'Estadão' e FCB Brasil lançam projeto #somosmaisque16porcento

'Estadão' e FCB Brasil lançam projeto #somosmaisque16porcento

Plataforma digital quer ajudar São Paulo a ter mais ruas com nomes de mulheres

O Estado de S. Paulo

25 de janeiro de 2017 | 07h23

Muitas ruas, avenidas e praças são um tributo a pessoas ilustres de nossa história. Entre elas, 84% são homenagens a homens, segundo dados de pesquisa realizada pela ProScore. A discrepância da representação das mulheres nas ruas da cidade levou o jornal O Estado de S. Paulo a lançar a #somosmaisque16porcento, campanha criada pela FCB Brasil.

 Além de promover a discussão sobre essa estatística, o projeto quer fazer da cidade um lugar mais diverso. Por isso é lançado no dia do aniversário de 463 anos de São Paulo, 25 de janeiro. “Os nomes das ruas das cidades brasileiras contam a história do País, porém, com estes números, que histórias estamos contando?”, questiona Joanna Monteiro, Chief Creative Officer da FCB.

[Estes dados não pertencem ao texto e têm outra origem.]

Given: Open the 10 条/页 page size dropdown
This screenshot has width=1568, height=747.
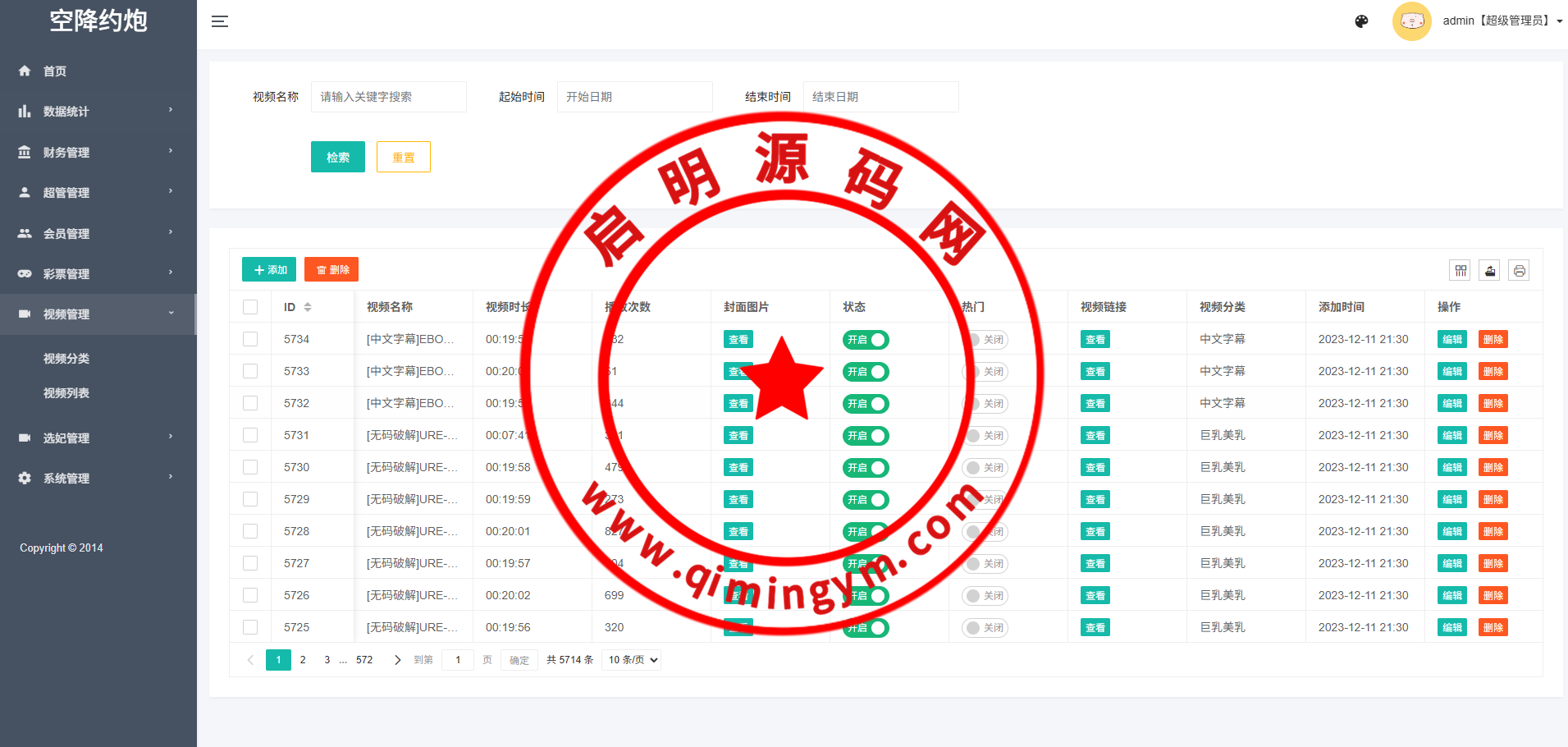Looking at the screenshot, I should [x=632, y=660].
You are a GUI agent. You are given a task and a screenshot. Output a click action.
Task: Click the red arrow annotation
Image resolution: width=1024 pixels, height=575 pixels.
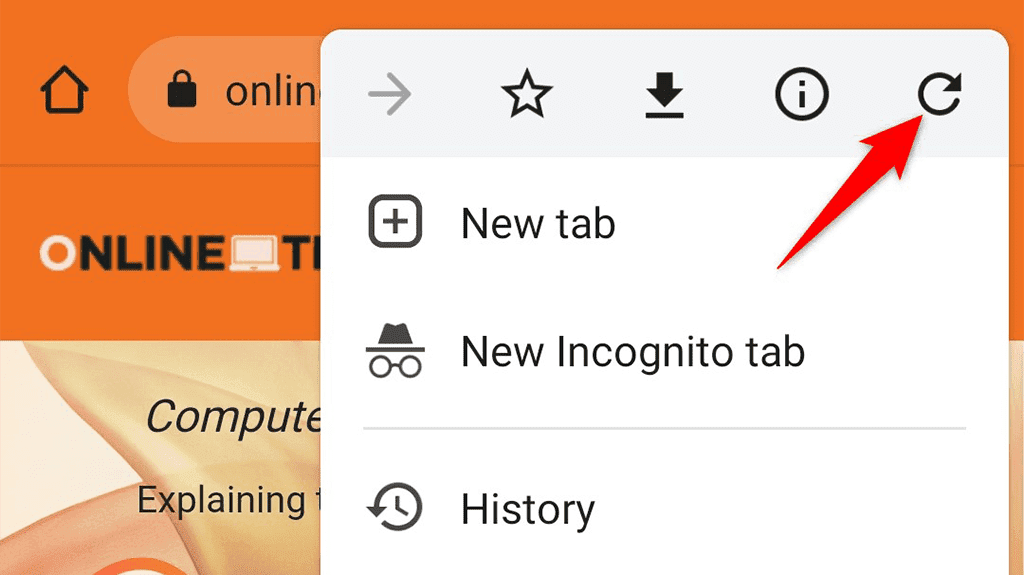click(850, 195)
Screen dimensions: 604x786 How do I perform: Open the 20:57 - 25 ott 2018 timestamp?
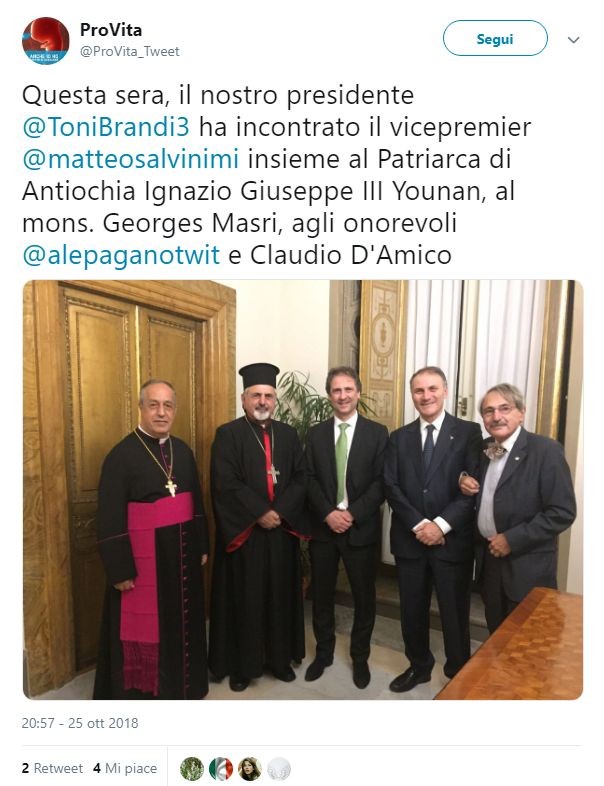[x=80, y=723]
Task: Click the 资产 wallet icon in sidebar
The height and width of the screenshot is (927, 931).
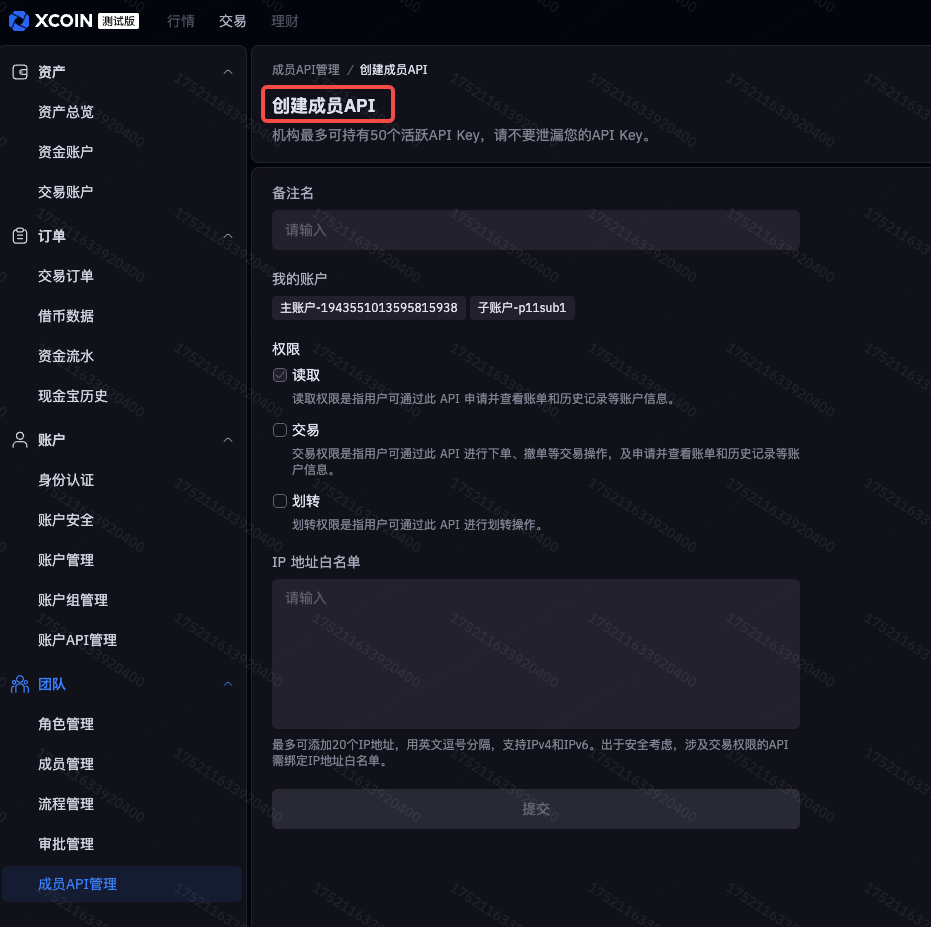Action: [x=20, y=72]
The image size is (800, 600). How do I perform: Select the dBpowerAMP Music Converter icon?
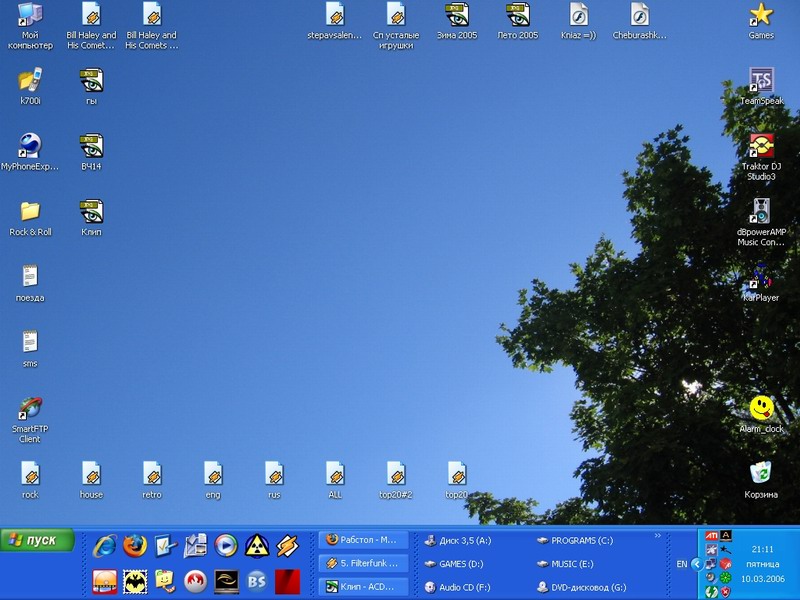[x=761, y=211]
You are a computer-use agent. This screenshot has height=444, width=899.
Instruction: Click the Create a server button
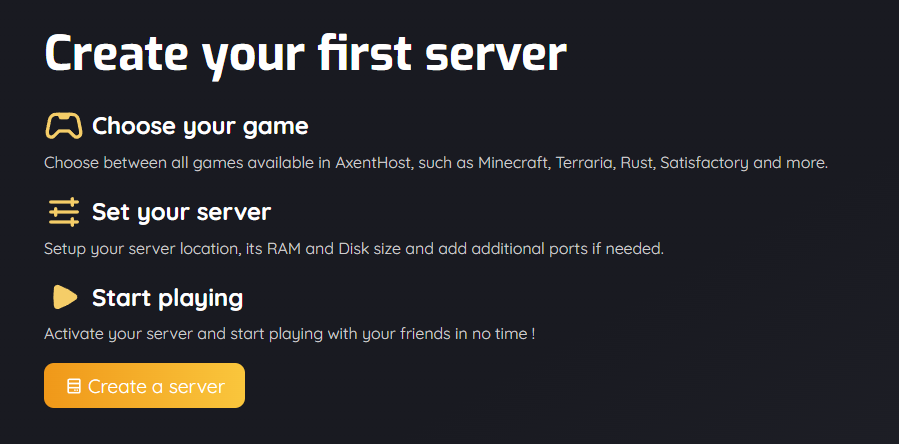[x=144, y=385]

Toda a ação acontece no site estadao.com.br/16porcento, onde qualquer pessoa pode indicar mulheres que merecem ter seus nomes nas ruas e avenidas da cidade e também votar nas sugestões dos outros leitores.

Ao entrar no site, o usuário consegue indicar uma mulher, enviar uma foto e escrever por que ela merece a homenagem em uma das treze categorias, como Ativismo, Política, Ciências, Cultura, Empreendedorismo e Saúde.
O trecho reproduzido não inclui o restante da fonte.